The last thing our nation’s healthcare system needs in the cities most affected by the coronavirus is a massive loss of healthcare workers, however, the pending repeal of DACA may cause just that.


Makeshift Hospital Tents in Central Park

Healthcare workers in NYC are working around the clock, putting in longer hours under exhausting conditions, and many are falling ill and being taken off of the front lines while they recover. Desperate for additional resources, makeshift hospitals have been set up in Central Park and the Javits Center, and a Navy hospital ship, the USNS Comfort, has been brought to NYC to try to handle the shortfall of medical staff and supplies.


This shortfall of staff has been bad enough that many doctors, nurses, physician’s assistants and others have come out of retirement and other careers to volunteer to help. Those who do come into a rough situation where a lack of protective equipment is a serious issue, and likely contributed to the death of the first healthcare worker, Kious Kelly, to Covid-19.


While sickness, exhaustion, lack of protective equipment and other factors are affecting the abilities of healthcare workers, there’s one last issue that could take thousands of healthcare workers out of the fight: the repeal of DACA.


The DACA program offered millions of dreamers (young undocumented immigrants brought into the country as children) a reprieve from deportation and opportunity to apply for working papers. This has allowed many to pursue a dream of becoming involved in the healthcare business, be it as a doctor, nurse or other profession within the industry. Currently, the healthcare industry has an estimated 27,000 workers who are only able to provide desperately-needed medical services due to their DACA status.


With New York having the most DACA recipients of any state in the US, many of these healthcare service providers are toiling in NYC’s hospitals at a pace that few can appreciate, on the front lines at the epicenter of a pandemic: their work is not only good for a struggling NYC community, but it is necessary to get our country back to where it was before the virus brought our economy to a low that it had not seen even during the 2008 recession.


Currently, DACA is before a conservative Supreme Court with two Trump appointees with dim prospects; it is expected that DACA will be declared unconstitutional any time between now and June.
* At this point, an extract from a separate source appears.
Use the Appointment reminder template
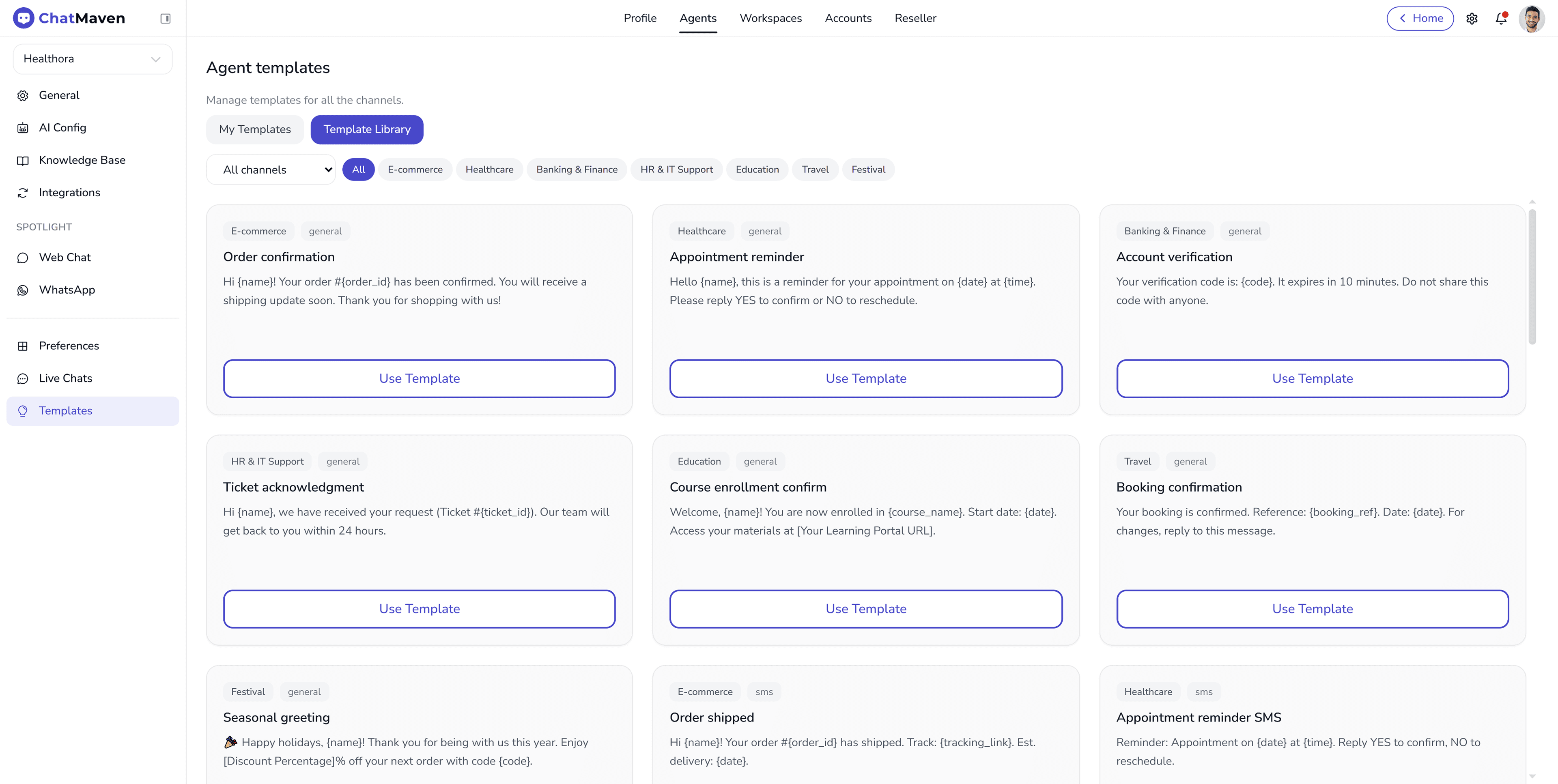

Should the Supreme Court allow DACA to be repealed, this would throw 27,000 healthcare workers out of their industry and back into a shadow economy with few regulations where these former doctors, nurses, pharmacists and technicians would be forced to scramble for whatever work they could find.


Not only would this take them out of the fight against the pandemic, but it would also leave them more vulnerable to becoming sick in shady, unregulated jobs that they would be forced to work to provide for themselves and their families. Once sick, like anyone with coronavirus, they could spread this further throughout their community, especially as most undocumented immigrants do not have primary care physicians and would be left with no healthcare options until they are sick enough to go to the ER.


The repeal of DACA would be yet another counterproductive act by an Administration that downplayed the seriousness of the coronavirus at every turn, with Trump recently claiming that everything would be fine by Easter (April 12th). This lack of vision and leadership while the country is going through it’s most serious crisis in decades (or longer) is just quintessential Trump: a man in over his head who completely ignores even the most obvious realities.


The bottom line is that, like many of Trump’s ill-informed decisions on immigration policy, the repeal of DACA would turn 27,000 people from a healthcare asset to a liability through no fault of their own, making this yet another disastrous decision from an Administration that cares more about optics at campaign rallies for its base than policy outcomes.


This coronavirus crisis is expected to last after the Supreme Court will render a decision, which would be in June the latest. The loss of tens of thousands of hardworking immigrants from the healthcare sector at a time when our nation is scrambling to gather every resource it can to fight this pandemic will be a disaster that was completely avoidable, and is entirely the fault of the Trump Administration.